Penale

L'abuso d'ufficio non scatta per l'incarico dato all'amante del direttore dell'ente amministrativo

Non sussiste per il dirigente pubblico un divieto ad assumere chi abbia una relazione sentimentale con persone a lui sovraordinate

di Paola Rossi

Il ricorso contro due imputazioni per abuso d'ufficio in attività di reclutamento di personale all'interno di un'azienda sanitaria viene accolto in ordine all'incarico di dirigente di struttura semplice alla presunta amante del direttore generale e non del ricorrente che era responsabile delle risorse umane. La Corte di cassazione con la sentenza n. 33755/2021 ha infatti escluso che- in assenza di specifico accertamento dell'intento di favorire la persona cara al proprio capo - il reato possa essere contestato.
In realtà al responsabile delle risorse umane di unità operativa complessa di un'azienda sanitaria provinciale veniva contestata l'assunzione, di colei che risultava amante del direttore generale dell'Asp, nel ruolo di responsabile della gestione del richio "governo clinico", ma in base al macroscopico errore dei giudici di merito che per lo specifico incarico ritenevano non contemplata dalla norma la specializzazione in medicina legale.
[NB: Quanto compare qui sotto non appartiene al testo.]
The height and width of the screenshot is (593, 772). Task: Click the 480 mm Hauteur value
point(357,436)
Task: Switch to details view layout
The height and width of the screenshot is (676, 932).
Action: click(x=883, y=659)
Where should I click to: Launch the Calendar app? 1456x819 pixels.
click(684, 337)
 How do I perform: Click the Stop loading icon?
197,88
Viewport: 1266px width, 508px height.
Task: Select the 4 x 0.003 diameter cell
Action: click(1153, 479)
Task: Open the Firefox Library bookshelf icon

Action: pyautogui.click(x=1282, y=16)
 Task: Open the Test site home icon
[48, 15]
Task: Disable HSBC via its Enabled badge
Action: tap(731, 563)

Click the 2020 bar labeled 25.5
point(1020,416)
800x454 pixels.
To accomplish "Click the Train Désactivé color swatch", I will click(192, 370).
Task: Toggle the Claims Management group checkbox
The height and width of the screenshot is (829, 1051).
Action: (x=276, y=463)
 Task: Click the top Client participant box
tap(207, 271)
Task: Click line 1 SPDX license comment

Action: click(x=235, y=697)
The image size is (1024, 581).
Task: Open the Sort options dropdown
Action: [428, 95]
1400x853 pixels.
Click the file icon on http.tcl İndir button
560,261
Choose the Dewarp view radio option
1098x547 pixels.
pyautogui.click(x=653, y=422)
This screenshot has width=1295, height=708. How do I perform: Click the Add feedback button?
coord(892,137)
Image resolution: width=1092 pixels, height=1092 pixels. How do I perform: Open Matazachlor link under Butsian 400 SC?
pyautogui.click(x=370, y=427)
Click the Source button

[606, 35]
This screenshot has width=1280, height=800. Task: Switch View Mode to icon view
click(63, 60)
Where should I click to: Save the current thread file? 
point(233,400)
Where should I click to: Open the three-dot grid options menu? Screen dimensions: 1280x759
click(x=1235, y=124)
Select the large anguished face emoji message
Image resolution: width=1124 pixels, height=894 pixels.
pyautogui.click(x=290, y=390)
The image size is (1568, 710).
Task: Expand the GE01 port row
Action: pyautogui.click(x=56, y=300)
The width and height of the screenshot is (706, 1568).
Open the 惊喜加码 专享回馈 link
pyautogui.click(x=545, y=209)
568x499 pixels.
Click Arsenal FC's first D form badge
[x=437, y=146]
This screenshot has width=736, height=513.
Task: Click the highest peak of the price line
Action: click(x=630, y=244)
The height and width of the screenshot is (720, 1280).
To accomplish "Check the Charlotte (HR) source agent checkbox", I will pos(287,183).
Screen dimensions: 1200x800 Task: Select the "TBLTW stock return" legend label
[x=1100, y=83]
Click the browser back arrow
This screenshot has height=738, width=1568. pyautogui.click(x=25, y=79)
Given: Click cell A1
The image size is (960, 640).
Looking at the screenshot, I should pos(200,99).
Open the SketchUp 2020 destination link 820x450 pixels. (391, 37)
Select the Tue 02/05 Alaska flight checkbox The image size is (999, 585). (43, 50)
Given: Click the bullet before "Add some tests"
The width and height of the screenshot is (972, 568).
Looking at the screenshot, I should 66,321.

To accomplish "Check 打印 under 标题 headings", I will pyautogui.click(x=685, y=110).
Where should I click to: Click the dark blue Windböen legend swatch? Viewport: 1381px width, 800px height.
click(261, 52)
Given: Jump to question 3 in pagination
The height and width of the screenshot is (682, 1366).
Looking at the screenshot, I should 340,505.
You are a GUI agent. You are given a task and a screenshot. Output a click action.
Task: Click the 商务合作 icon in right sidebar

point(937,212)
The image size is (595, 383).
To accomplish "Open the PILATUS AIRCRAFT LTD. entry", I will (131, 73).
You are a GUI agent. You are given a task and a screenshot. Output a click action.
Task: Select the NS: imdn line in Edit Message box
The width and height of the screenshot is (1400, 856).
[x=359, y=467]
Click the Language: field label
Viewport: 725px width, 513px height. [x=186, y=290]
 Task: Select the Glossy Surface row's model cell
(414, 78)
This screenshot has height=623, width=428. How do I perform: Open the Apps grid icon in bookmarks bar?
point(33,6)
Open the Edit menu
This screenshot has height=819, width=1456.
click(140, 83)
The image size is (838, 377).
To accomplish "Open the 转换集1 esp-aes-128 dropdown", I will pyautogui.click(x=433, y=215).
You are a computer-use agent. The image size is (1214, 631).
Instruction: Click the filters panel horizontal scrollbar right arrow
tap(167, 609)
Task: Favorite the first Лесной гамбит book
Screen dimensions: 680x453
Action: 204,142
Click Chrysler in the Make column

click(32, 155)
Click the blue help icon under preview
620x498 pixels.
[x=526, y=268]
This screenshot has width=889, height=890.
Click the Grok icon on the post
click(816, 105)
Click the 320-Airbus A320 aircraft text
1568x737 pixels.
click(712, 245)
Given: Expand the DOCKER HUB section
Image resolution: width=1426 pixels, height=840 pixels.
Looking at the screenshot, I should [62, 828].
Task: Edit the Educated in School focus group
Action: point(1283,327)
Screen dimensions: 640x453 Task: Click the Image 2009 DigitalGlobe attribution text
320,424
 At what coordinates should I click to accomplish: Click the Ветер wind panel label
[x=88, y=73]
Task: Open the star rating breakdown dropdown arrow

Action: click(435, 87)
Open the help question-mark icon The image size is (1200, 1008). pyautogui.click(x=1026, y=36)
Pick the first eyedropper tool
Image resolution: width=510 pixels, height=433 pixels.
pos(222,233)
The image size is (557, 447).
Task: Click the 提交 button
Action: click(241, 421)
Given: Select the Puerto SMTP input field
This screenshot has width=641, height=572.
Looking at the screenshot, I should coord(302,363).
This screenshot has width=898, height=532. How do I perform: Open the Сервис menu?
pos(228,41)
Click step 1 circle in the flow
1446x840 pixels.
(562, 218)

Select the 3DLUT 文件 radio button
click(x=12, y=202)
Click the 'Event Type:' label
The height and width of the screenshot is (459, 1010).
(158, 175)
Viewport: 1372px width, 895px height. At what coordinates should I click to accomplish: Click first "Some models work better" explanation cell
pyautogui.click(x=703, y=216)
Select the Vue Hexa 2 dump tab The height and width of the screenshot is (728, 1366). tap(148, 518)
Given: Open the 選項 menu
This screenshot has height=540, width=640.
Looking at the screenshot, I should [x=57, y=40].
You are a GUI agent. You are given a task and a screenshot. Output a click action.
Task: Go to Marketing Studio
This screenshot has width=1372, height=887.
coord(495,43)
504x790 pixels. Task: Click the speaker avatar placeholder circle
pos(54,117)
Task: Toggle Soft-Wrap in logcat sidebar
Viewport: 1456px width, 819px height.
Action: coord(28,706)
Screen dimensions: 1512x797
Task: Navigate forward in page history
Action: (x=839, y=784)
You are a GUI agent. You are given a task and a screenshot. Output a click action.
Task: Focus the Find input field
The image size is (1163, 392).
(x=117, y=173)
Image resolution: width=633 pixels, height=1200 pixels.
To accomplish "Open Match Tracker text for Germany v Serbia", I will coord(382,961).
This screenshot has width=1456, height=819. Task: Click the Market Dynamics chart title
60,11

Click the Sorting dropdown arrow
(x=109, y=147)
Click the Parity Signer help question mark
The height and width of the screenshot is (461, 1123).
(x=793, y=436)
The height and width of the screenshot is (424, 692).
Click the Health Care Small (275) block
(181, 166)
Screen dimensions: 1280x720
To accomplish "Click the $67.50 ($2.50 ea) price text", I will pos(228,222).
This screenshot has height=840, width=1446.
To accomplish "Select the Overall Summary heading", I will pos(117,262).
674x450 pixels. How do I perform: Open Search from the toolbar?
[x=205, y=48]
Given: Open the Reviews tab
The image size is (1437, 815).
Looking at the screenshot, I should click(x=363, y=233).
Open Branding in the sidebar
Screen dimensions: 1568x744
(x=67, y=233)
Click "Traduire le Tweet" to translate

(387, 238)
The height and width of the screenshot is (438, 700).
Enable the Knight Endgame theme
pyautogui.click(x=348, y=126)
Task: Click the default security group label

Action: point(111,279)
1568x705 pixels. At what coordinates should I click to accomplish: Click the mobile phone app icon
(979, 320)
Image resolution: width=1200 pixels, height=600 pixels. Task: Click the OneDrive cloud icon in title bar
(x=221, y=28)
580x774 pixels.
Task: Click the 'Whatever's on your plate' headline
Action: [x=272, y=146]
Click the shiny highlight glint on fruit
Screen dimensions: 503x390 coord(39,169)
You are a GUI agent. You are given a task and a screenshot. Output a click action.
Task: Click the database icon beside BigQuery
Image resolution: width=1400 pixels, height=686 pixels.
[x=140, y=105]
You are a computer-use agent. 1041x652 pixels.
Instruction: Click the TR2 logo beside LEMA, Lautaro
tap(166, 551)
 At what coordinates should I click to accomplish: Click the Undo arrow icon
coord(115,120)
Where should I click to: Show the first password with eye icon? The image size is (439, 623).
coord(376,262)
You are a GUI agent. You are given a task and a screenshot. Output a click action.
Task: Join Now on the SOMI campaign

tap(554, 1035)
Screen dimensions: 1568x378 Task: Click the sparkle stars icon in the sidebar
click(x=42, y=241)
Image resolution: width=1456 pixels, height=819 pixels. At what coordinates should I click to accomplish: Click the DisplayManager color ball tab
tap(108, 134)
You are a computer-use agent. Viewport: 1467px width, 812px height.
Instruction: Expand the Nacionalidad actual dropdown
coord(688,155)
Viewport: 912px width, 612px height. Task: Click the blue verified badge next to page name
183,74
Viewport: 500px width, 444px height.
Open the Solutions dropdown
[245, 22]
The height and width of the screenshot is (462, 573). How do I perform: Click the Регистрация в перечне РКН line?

L'errore derivato - per ammissione degli stessi giudici di merito - dall'aver tenuto conto del vecchio testo normativo (che appunto non considerava tale specializzazione per il ruolo) non ha posto però nel nulla l'accusa, che restava fondata sull'"acclarata" relazione sentimentale tra la persona incaricata e il vertice dell'azienda sanitaria, persona sovraordinata al ricorrente. La Cassazione striglia i giudici di merito affermando che una volta letta la norma nella sua versione corretta - da cui deriva la piena legittimità formale dell'incarico - non si può intravedere una condotta abusiva di chi materialmente lo decide, solo perché la relazione era nota nell'ambiente.
L'amante/fidanzata del direttore generale - nei fatti - non aveva solo il requisito contrattuale dell'anzianità quinquennale ma anche quello della pregressa esperienza dettata dal comma 7 quater dell'articolo 15 del Dlgs 502/1992 che ha riordinato il settore amministrativo della sanità pubblica. Il dolo non pò essere ravvisato - tenuto conto del rispetto formale della norma - nella circostanza che il primo avviso interno per 30 unità operative ve ne fosse stato un altro per lo specifico ruolo su cui verte la vicenda. Il posto va considerato come legittimamente "aggiunto" a seguito di un pensionamento nella posizione oggetto dell'incarico per cui la donna possedeva le competenze.

L'accusa legittima
Il ricorso viene invece rigettato in ordine alla seconda imputazione per abuso di ufficio scattata per aver attribuito un incarico a persona " ripescata" da una graduatoria concorsuale tramite una delibera successiva - di un solo giorno - a quella che aveva attivato la procedura di mobilità per otto posti.
Inoltre, da intercettazioni di terzi e non del ricorrente risultava che la persona incaricata fosse " raccomandata" da alcuni vertici della struttura sanitaria.
Non è infatti possibile - dice la Cassazione - procedere alla valorizzazione di una graduatoria concorsuale senza attendere lo scadere del termine di 30 giorni per la presentazione delle domande relative all'avviso di mobilità.
Ciò determina un'inconcepibile distorsione della norma del comma 2 bis dell'articolo 30 del Dlgs 165/2001, dove la prescritta attivazione della mobilità non può dirisi adempiuta solo con il suo annuncio.
Per cui l'evidente e macroscopica violazione della norma del testo unico in materia di reclutamento del personale è - come confermato dalla Cassazione - elemento sufficiente a integrare il dolo del responsabile delle risorse umane.
Infine, sul punto della contestata intercettazione da cui emerge la raccomandazione e che non coinvolge però direttamente il ricorrente, la Cassazione chiarisce che essa non è rappresentativa, ma solo sintomatica del dolo intenzionale per l'attribuzione del reato di abuso d'ufficio al ricorrente. Il dolo emerge dalla colpevole perché ingiustificabile e inconcepibile violazione delle regole di impiego nella pubblica amministrazione.